Sarigul’s opponent is not Erdogan, of course, but Mayor Kadir Topbas, a member of the AKP who won the last election, in 2009, with 44 percent of the vote. But Erdogan looms large in the race, not least because as prime minister he has often acted like the mayor, having a personal hand in local development issues, including the decision to raze Gezi Park and build a shopping mall. That move set off waves of anti-government protests last summer.

Secular vs. Islamist

The contest for mayor of Istanbul will also be a contest between Turkey’s secular traditions and the Islamist politics that have dominated the country over the last decade.

Zehra Hocaoglu, 33, who works at a soft-drink company and lives in the largely secular neighborhood of Besiktas, acknowledged the improvements the AKP had brought to the city but said he has become increasingly uneasy about the mixture of religion and politics during Erdogan’s time in power.

“We live in a secular country,” he said. “We want to live this way. I will vote for Sarigul.”

But for the pious here, who were oppressed under past secular governments, Erdogan’s rise to power created a heady sense of having a seat in power that they will not easily forsake.

“I used to have to take my head scarf off to attend my classes,” said Sevim Ergun, an English teacher, speaking as she rode the ferry to the Asian side of Istanbul. “But this year I was able to attend without taking it off.”

Some polls show that Sarigul is Turkey’s third most popular politician, after Erdogan and Abdullah Gul, the president.

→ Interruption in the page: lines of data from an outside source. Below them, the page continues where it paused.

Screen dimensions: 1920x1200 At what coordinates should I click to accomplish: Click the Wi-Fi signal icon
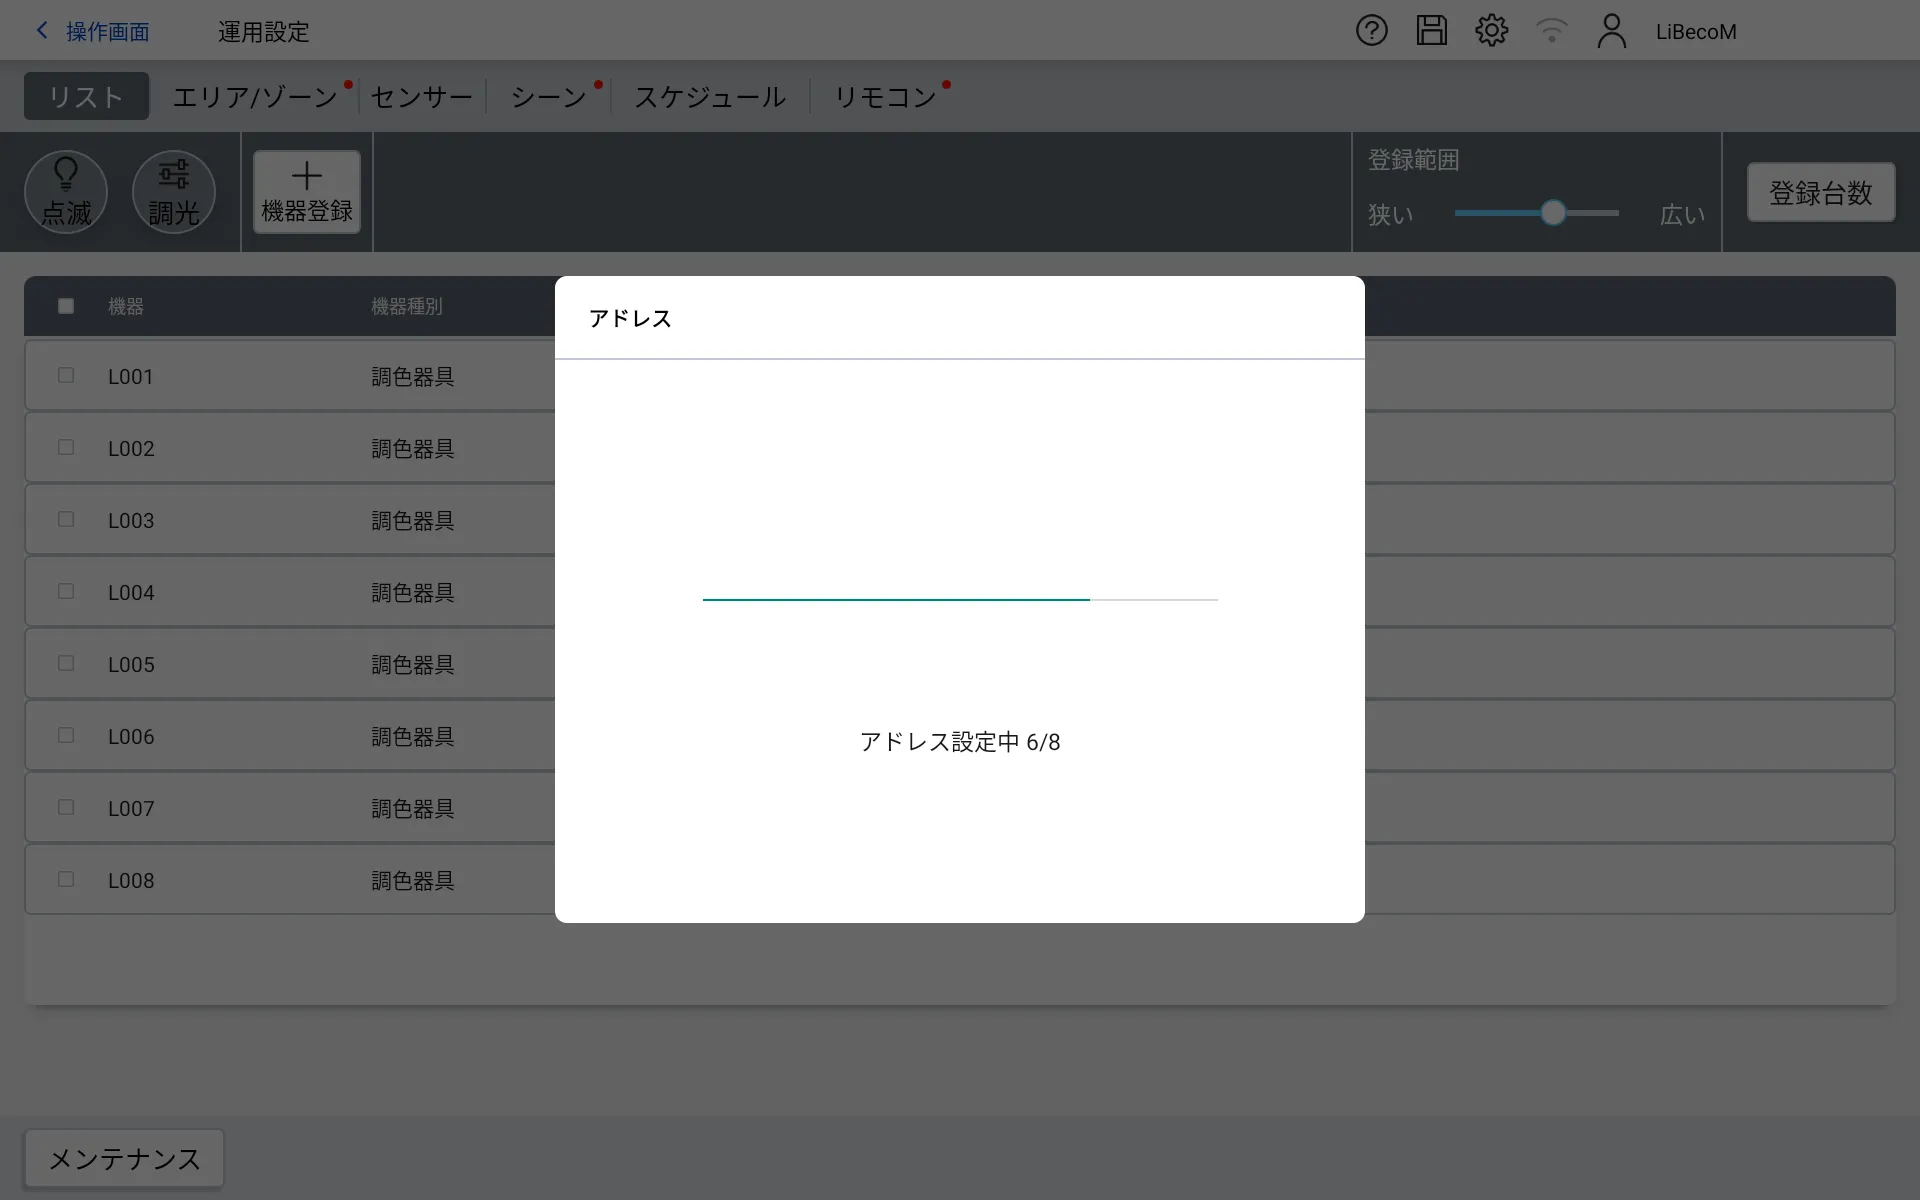(x=1551, y=31)
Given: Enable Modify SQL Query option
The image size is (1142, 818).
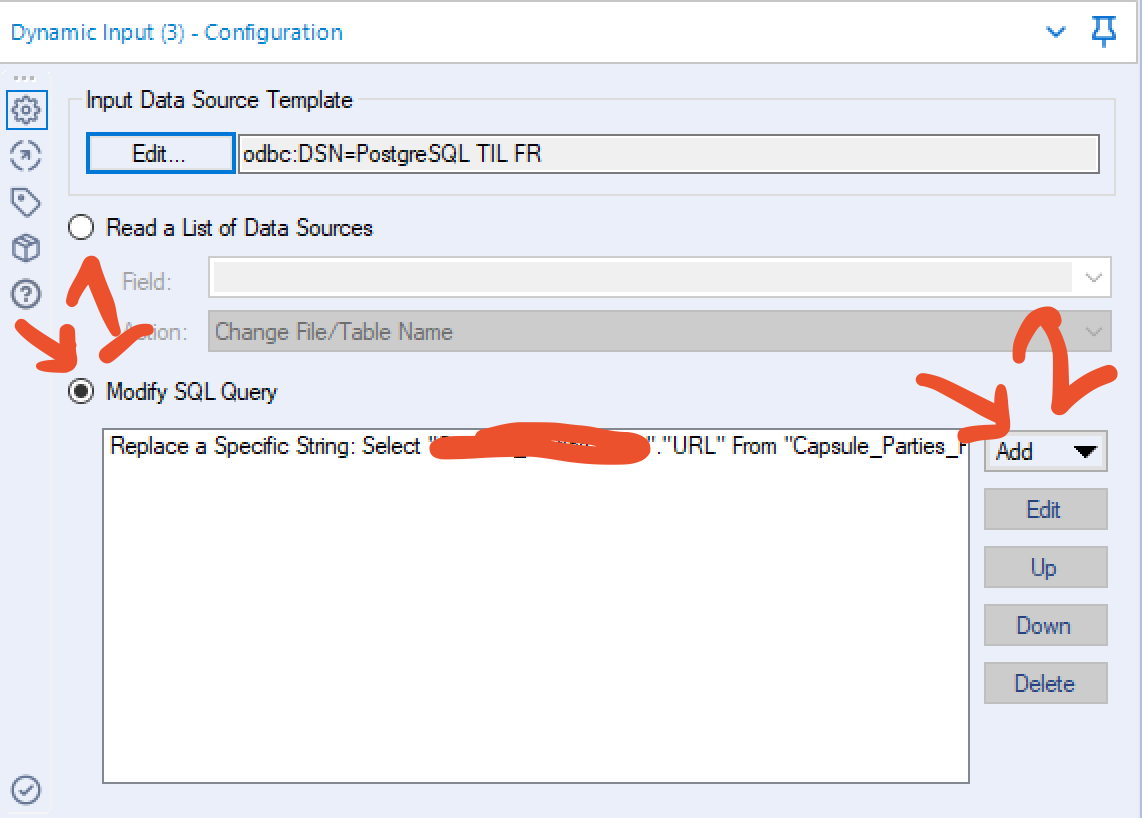Looking at the screenshot, I should [x=80, y=392].
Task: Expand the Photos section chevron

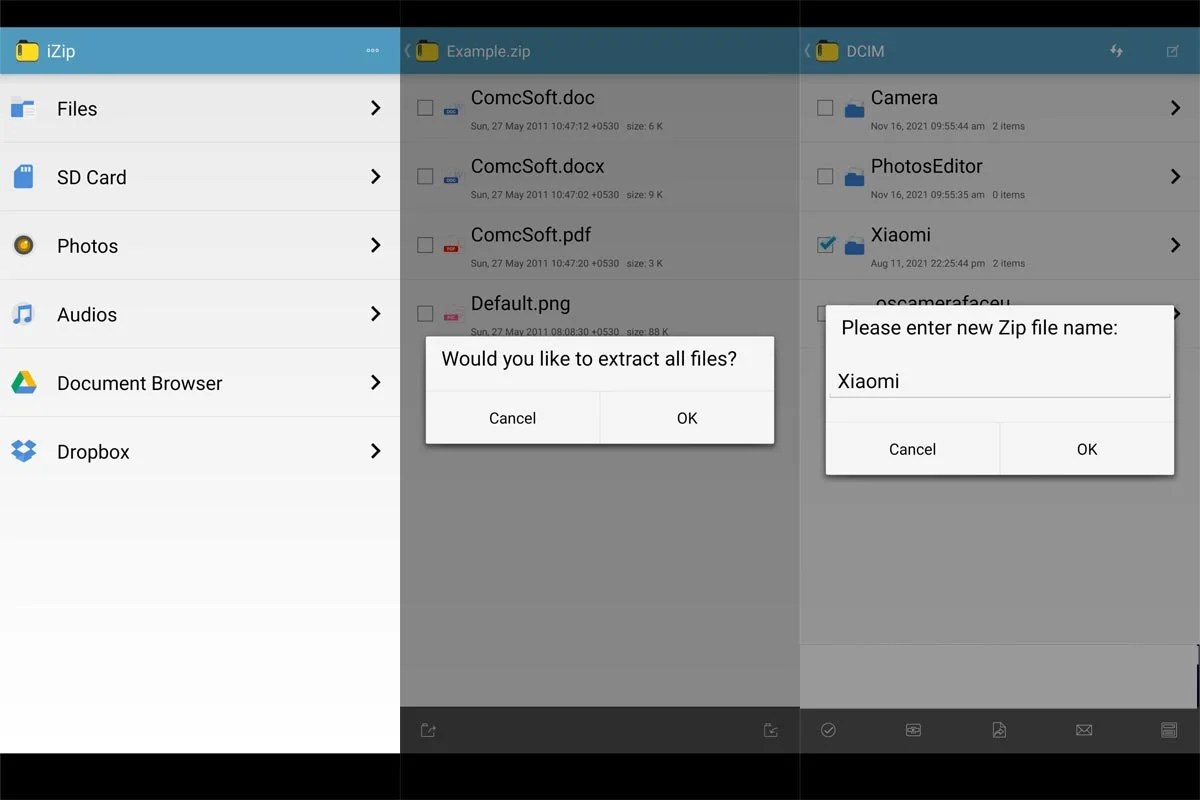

Most analysts are not yet predicting a victory for Sarigul in Istanbul, although they say the race is tightening.

“Right-wing voters are pretty much stuck between their wallets and their conscience,” said Ersin Kalaycioglu, a professor of political science at Sabanci University in Istanbul.

But an AKP loss in Istanbul, experts say, would jeopardize Erdogan’s ambition to become president this year in the first national vote for that office, along with his oft-stated goal of presiding over Turkish politics until 2023, modern Turkey’s 100th anniversary.

“Last May, before Gezi, there was little doubt that he would comfortably win the presidency,” said Ozgur Unluhisarcikli, head of the Ankara office of the German Marshall Fund of the United States, a research organization. “Today there is nothing clear about the future of Turkish politics.”